The answer alleges “ that said deed from plaintiffs to defendant was never delivered to her and that the said clause in said deed whereby the defendant is alleged to have assumed and agreed to pay said bond and mortgage debt mentioned in the complaint, was inserted without the knowledge of the defendant, and was not at any time accepted or assented to by the defendant and the defendant was not aware of the existence of said assumption clause. That defendant never assumed and agreed to pay said bond and mortgage debt and never authorized anyone to bind her in that respect,” and demands that the complaint be dismissed.
The plaintiffs swore three witnesses, one a clerk from the county clerk’s office, who identified the judgment roll in the foreclosure action; one the plaintiff, Mr. Lobee, who testified that he paid $450 to Maisel to secure a satisfaction of the deficiency judgment; and one the plaintiffs’ attorney who testified that he performed services for plaintiffs worth $100 in advising them through a supplementary proceeding and in securing for them a satisfaction of the deficiency judgment on payment of the $450.
Defendant made objection and took exceptions to all this evidence.
Defendant then took the stand and gave evidence fully supporting the allegations of her answer hereinbefore set forth.
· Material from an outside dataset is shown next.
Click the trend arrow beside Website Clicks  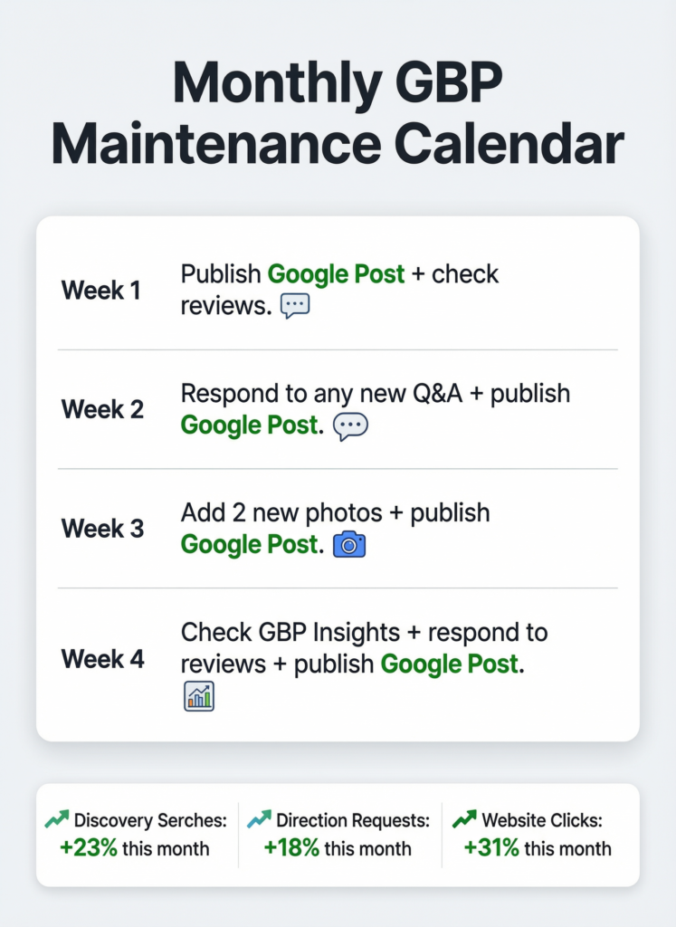tap(464, 818)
This evidence was entirely undisputed.
At the request of defendant, the court made the following findings, among others:
“First. That the defendant prior to the foreclosure action did not have any transactions with the plaintiffs herein, and that the deed purporting to have been given by plaintiffs to defendant, recorded in liber 1856 of Deeds at page 18, in Erie County Clerk’s office, was never delivered to her.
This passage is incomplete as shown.